Story by Chris Graham
freepress2@ntelos.net

It’s not just Republicans who are raising issue with the idea that Virginia needs to come up with more money to fix what Gov. Tim Kaine and other top Democrats have been saying for years is a transportation crisis in the Commonwealth.

The smart-growth community is raising interesting issues with the need for a costly asphalt-based transportation fix in light of $4-a-gallon gas that some analysts are assuming will lead to fundamental changes in the way we travel in the future.

“Virginians need a commitment from the governor and legislature that a funding package will not be advanced until there is a fundamental reevaluation of VDOT’s long-range transportation plans to reflect a world of significantly higher gas prices,” said Chris Miller, the president of the Warrenton-based Piedmont Environmental Council.

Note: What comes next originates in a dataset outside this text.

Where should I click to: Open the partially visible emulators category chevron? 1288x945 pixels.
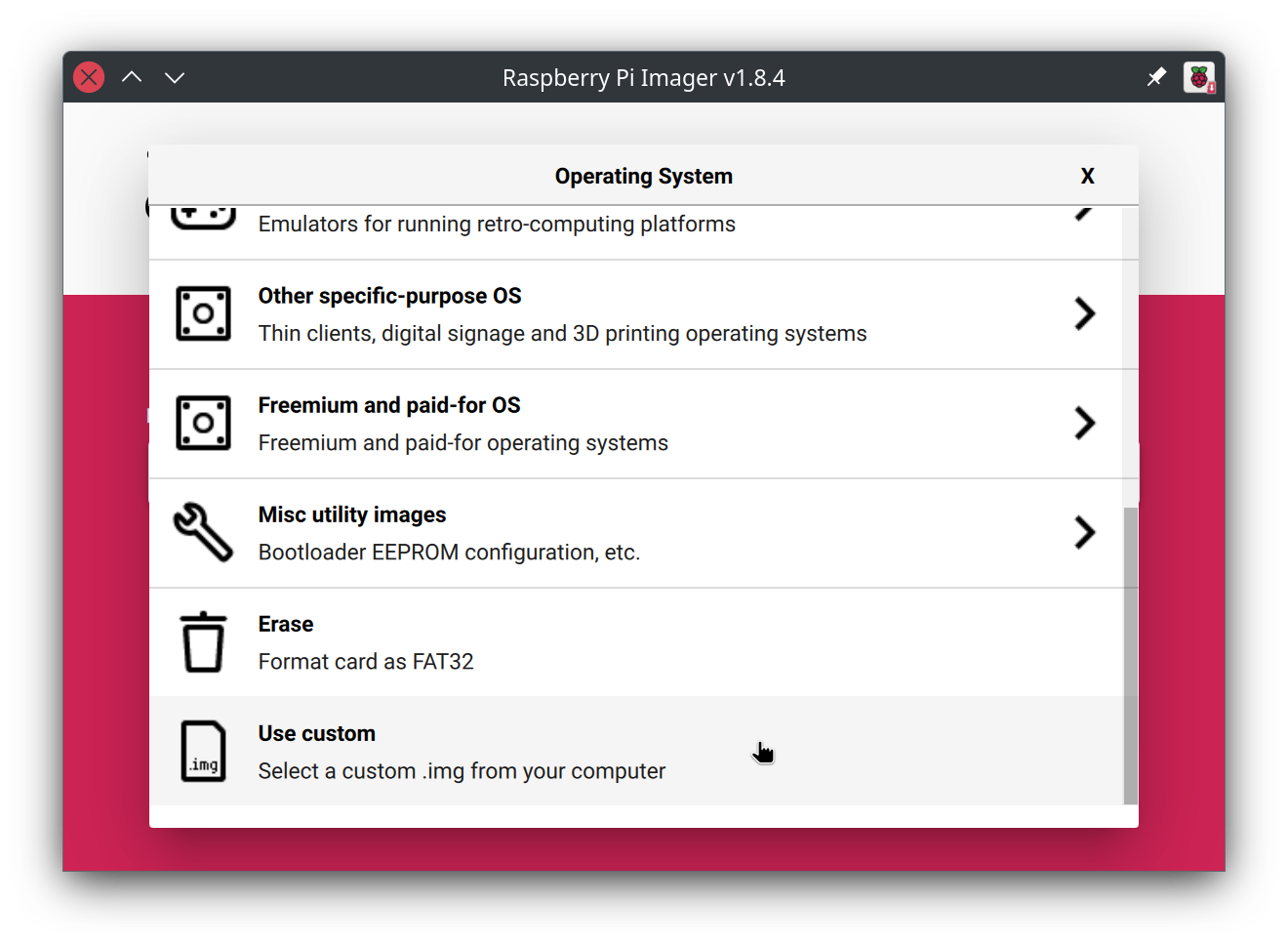click(1084, 214)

The response of the market to higher gas prices has been a significant reduction in vehicle miles traveled – a 4.3 percent dip nationally, according to one bank of data. As high gas prices persist, it’s going to be a fact of life that we’re going to see those trends continue, and as they do, the existing transportation paradigm will have to be adapted to continue to have any sense of reality to it.

“Too many Virginia families are facing economic stress because we failed to design our communities and transportation systems to offer alternatives to driving for every trip. More than ever our economic competitiveness and ability to ship goods and attract workers will depend on having lower energy and infrastructure costs,” said Stewart Schwarts, the executive director of the Washington, D.C.,-based Coalition for Smart Growth, who feels Virginians will “remain vulnerable if the state continues to subsidize scattered, auto-dependent development patterns.”

“The energy crisis and climate change make it more important that ever that we buy the right transportation system for the next 50 to 100 years,” said Lisa Guthrie, the executive director of the Richmond-based Virginia League of Conservation Voters.

“We have a great opportunity to reconsider legacy projects and to make the fiscally prudent investments for the future. That is why we consider the fundamental reevaluation of VDOT’s program a critical prerequisite to any funding deal,” Guthrie said.